_Data to process_
(begin)

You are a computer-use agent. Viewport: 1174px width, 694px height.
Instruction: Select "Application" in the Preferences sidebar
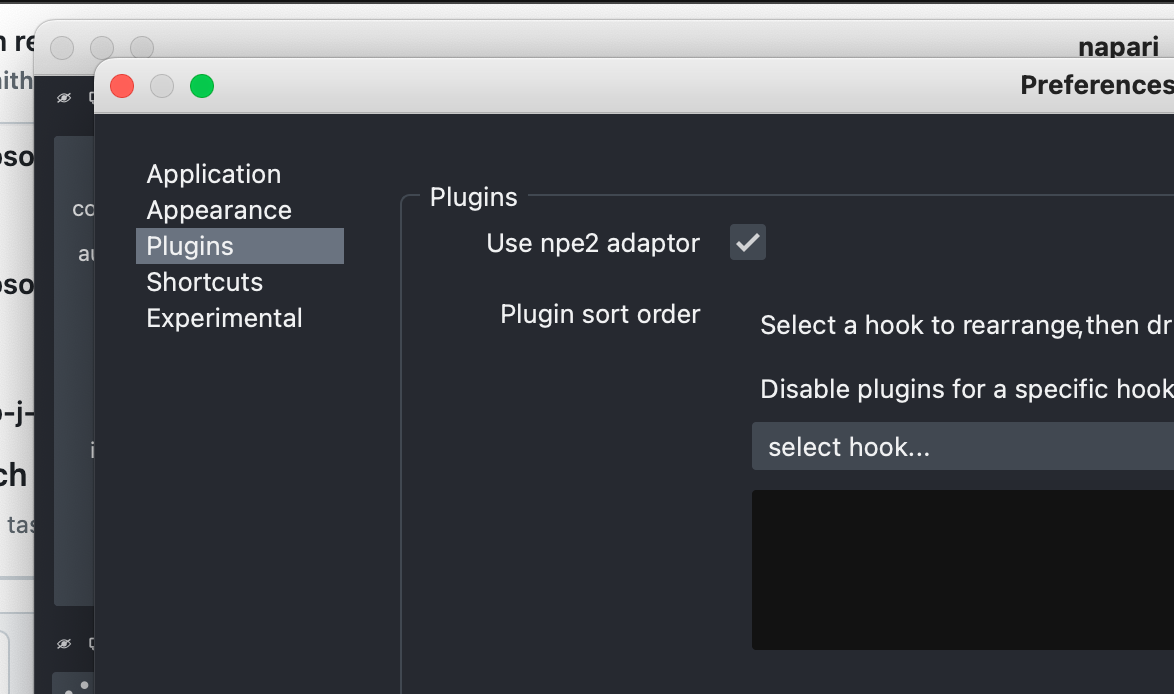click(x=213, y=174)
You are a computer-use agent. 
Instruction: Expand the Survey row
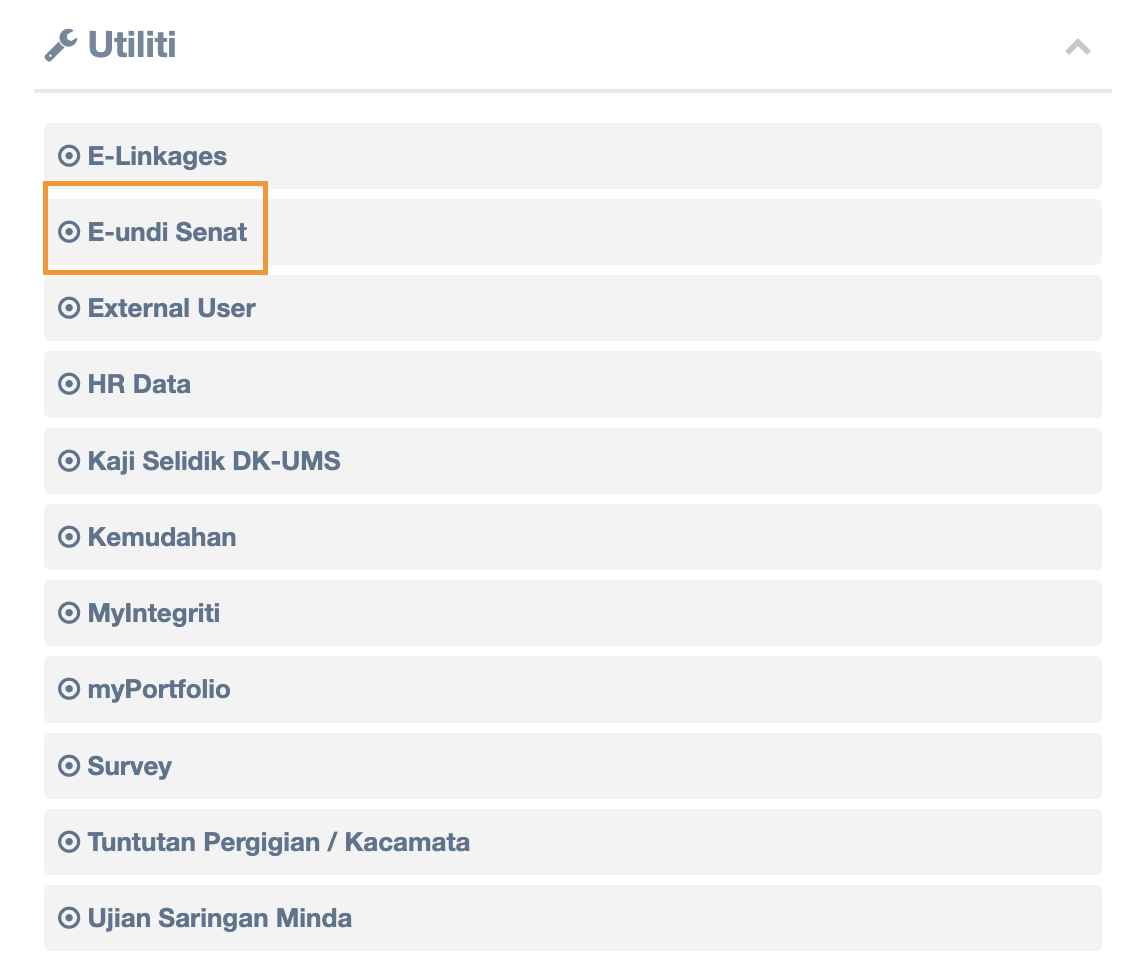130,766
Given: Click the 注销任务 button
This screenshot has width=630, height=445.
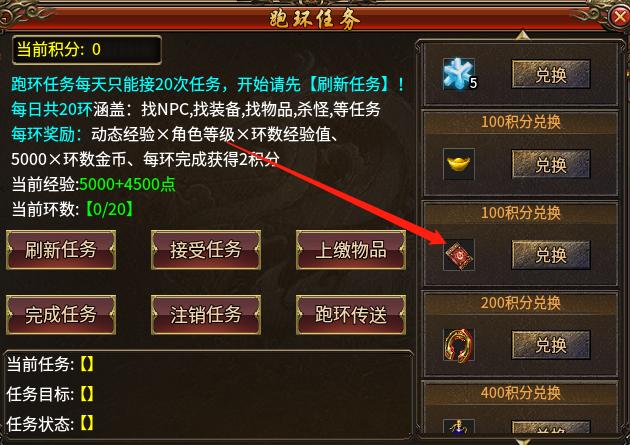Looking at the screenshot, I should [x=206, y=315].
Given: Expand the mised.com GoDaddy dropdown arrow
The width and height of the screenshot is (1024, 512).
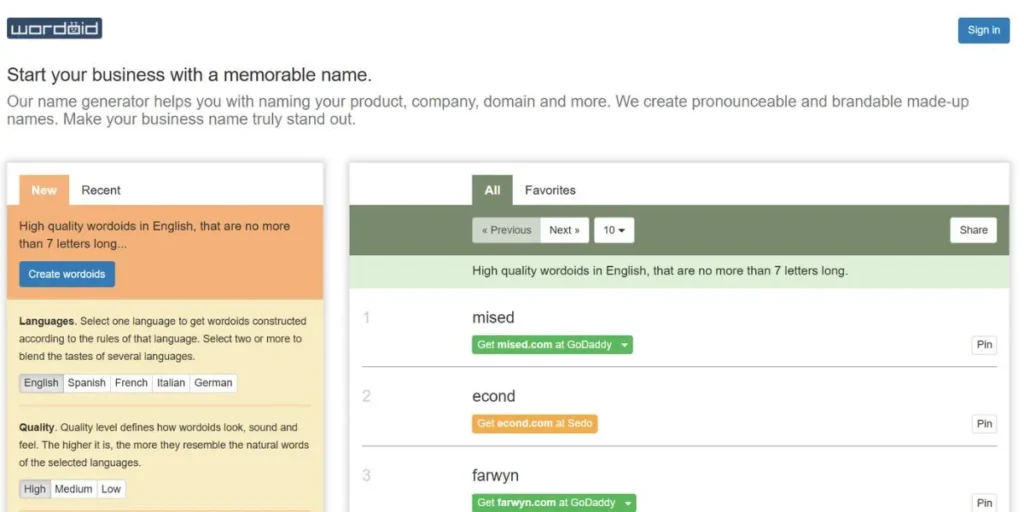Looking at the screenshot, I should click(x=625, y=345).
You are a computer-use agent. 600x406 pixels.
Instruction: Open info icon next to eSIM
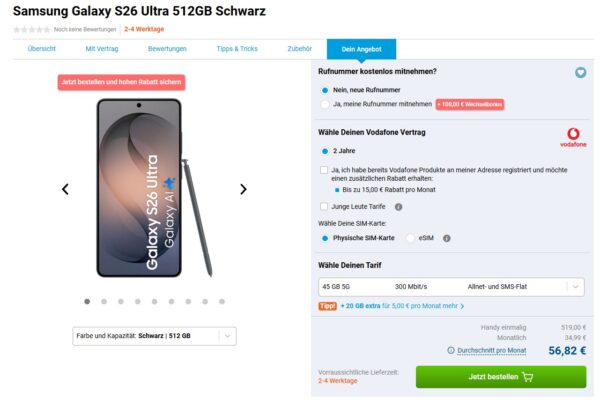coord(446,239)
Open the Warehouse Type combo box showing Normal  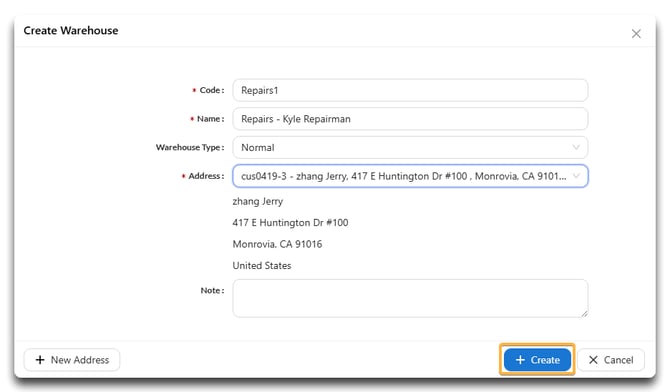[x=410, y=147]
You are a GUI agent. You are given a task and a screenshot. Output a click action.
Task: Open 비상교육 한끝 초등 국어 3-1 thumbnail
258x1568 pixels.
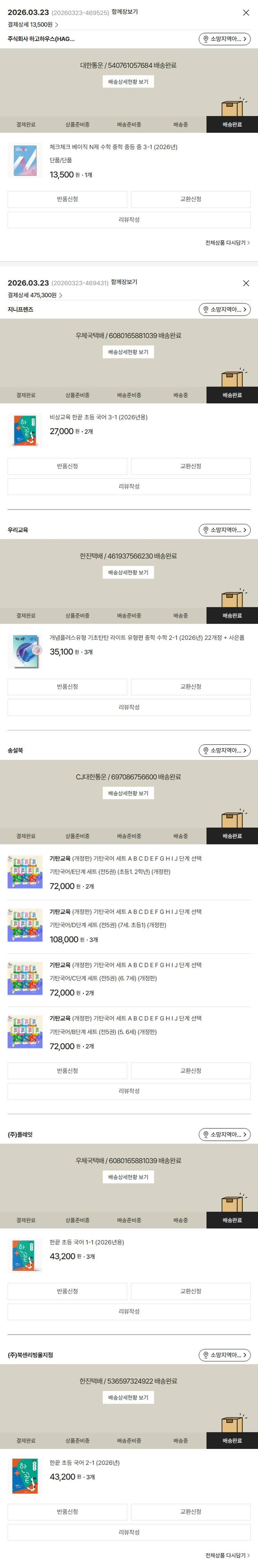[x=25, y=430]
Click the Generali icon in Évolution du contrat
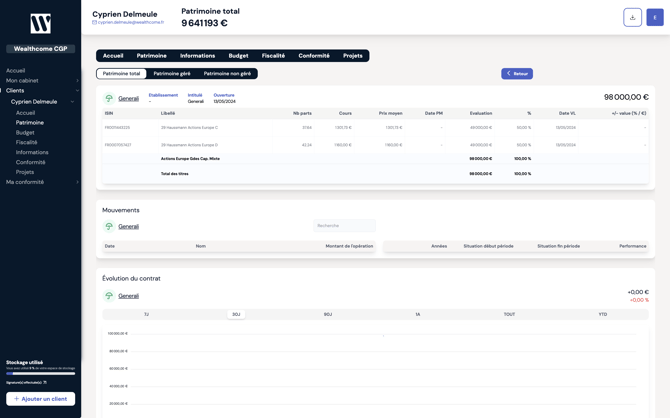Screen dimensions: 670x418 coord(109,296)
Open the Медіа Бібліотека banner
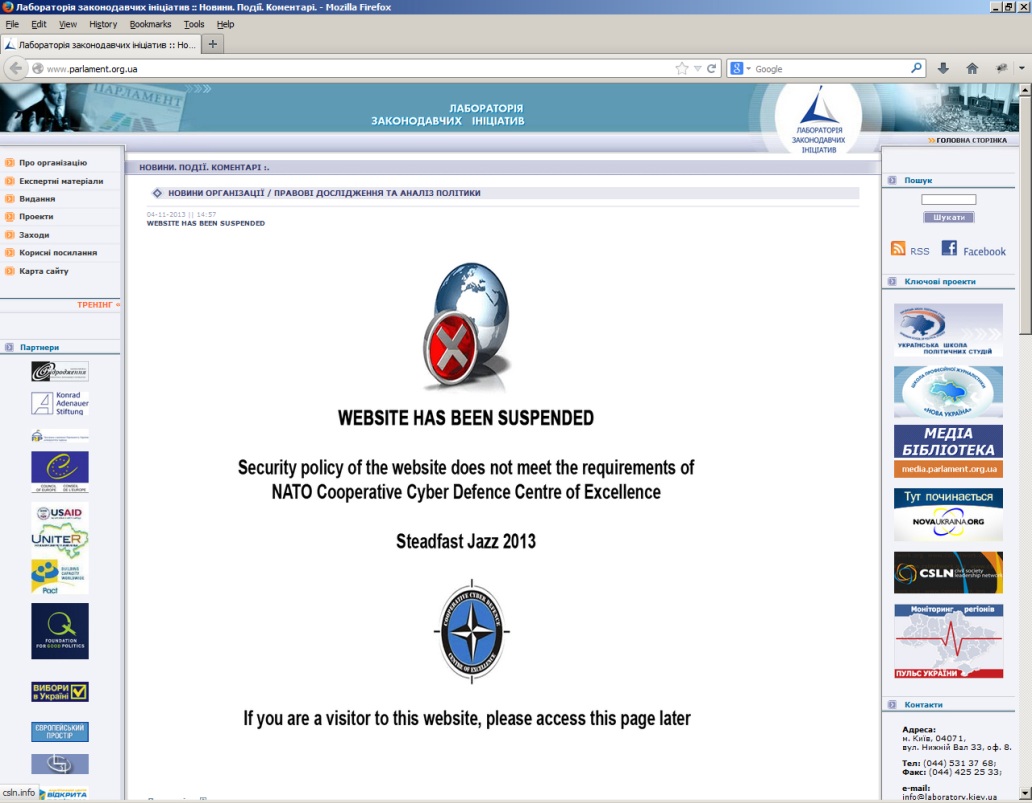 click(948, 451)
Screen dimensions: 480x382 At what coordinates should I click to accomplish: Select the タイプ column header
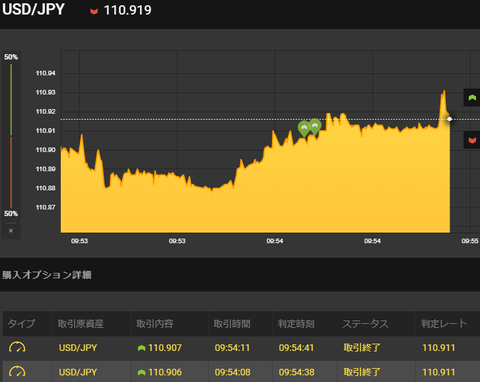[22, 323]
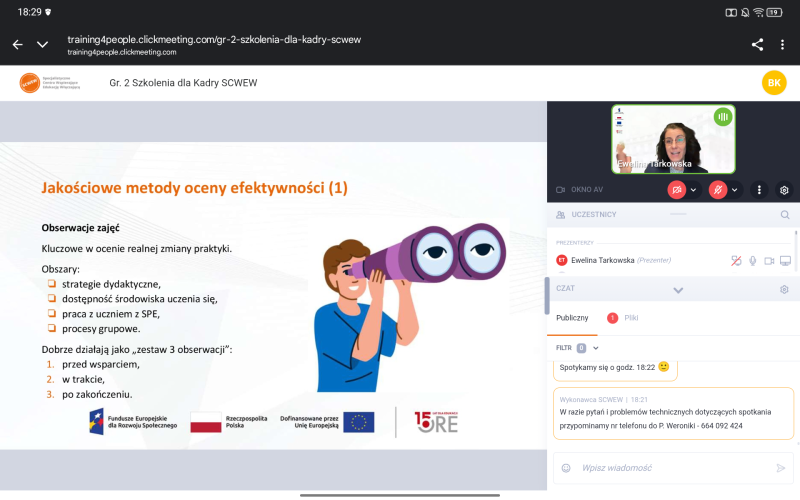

(end)

_Task prompt_
Rewrite the listing from the line containing "Screen dimensions: 480x382" through the end of the listing, substituting "Choose" for "Select" and leaving everything else as it is. Omit the pictures from your answer.

_Task response_
Screen dimensions: 480x382 At what coordinates should I click to accomplish: Choose the タイプ column header
[22, 323]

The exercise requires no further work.